The two p_alpha parameters are derived from the log-odds alphas, and show the incidence on a normal 0-1 probability scale for the two cohorts. Efficacy is on normal probability scale, and the parameter of our main interest. Finally, alpha_bar is the log-odds hyperparam for alpha. alpha_bar makes the model hierarchical, partially pooled and enables shrinkage, and p_alpha_bar is its representation on a normal probability scale.

If we focus on the two p_alphas, we can see that both of them gets a tiny bit smaller when going from fully pooled to partially pooled model. That is, both of them is pulled towards a common mean (p_alpha_bar). This is shrinkage in action, enabled by the hyperparam alpha_bar, a common “ancestor” to both alphas.

Finally, for this rather technical section, we can take a look at a forest plot showing the difference between the fully pooled (red) and partially-pooled (orange) models :

For a good intro to hierachical models, pooling and shrinkage, take a look at this blog post.

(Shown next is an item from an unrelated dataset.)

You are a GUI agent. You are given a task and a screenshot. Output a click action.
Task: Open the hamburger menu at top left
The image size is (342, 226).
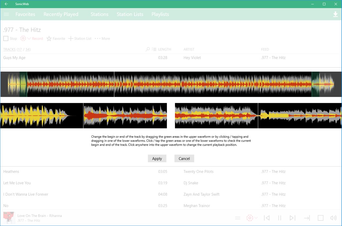coord(6,14)
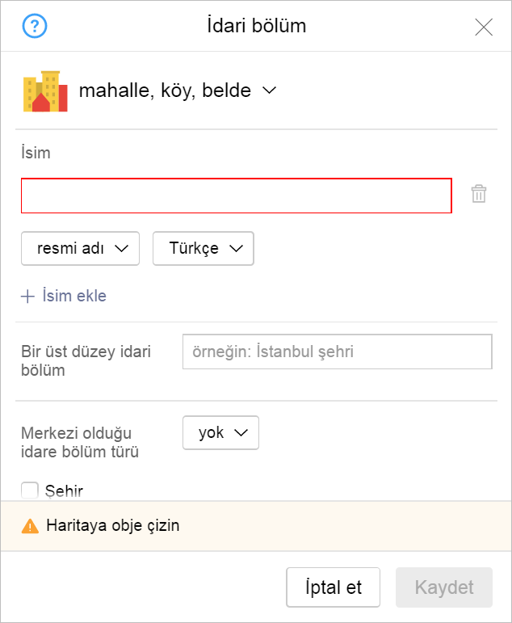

Now, let’s look at the Israeli data:

For reference, here’s a dataframe with the data from that Twitter post, combined with point estimates on incidence and efficacy (assuming a population size for each age group) :

Let’s next run the new, hierarchical model on this data, and first look at the distributions for incidence rates, non-vaxed (green) vs vaxed (red):

A couple of observations to make:

notice that the credible intervals (~~confidence intervals for the Frequentists among us 🙂 are much wider for the non-vaccinated vs the vaccinated. Why…? Because there’s much more data on the vaccinated, since most Israelis are now vaccinated, thus the model is more certain on the vaccinated.
notice that for the cohort with the least amount of data, the non-vaxed 80-89 year olds, the incidence rate (as given by the round marker) has been pulled up from it’s calculated value 0.03 from the dataframe above, to 0.07. Shrinkage in action!

Next, lets look at the Vaccine Efficacy distributions, per age group:

Again, a couple of things to notice:

Vaccine Efficacy calculated on this (very limited!) data is far from the 95% of the pre-release trials.
The uncertainty is huge: the credible interval for all age groups except 80-89 spans over zero
Age group 80-89 has been pulled upwards by shrinkage quite a lot. With the very low calculated incidence rates for this group, combined with shrinkage, that is, the non-vax incidence rate being pulled up from 0.03 to 0.07 (which is still way lower than the rates for the rest of the npn-vax groups), Efficacy for this group ends up at about 50%, however, with a wide credible interval.

We can also look at a forest plot of the same data:

Summary

So, what conclusions regarding Vaccine Efficacy would I draw from this analysis…?

The short answer is: almost none. First, because I don’t have a clue regarding the quality of the data. Secondly, because there’s very little data. And thirdly, because the analysis makes it clear that there’s a lot of uncertainty in the results. But that last point is actually a valuable finding : I’ve seen a lot of Twitter posts referencing this dataset and drawing full blown conclusions from it, but with a bit of Bayesian analysis, we can now appreciate that before jumping to any conclusions, we need more data, and we need to confirm data quality.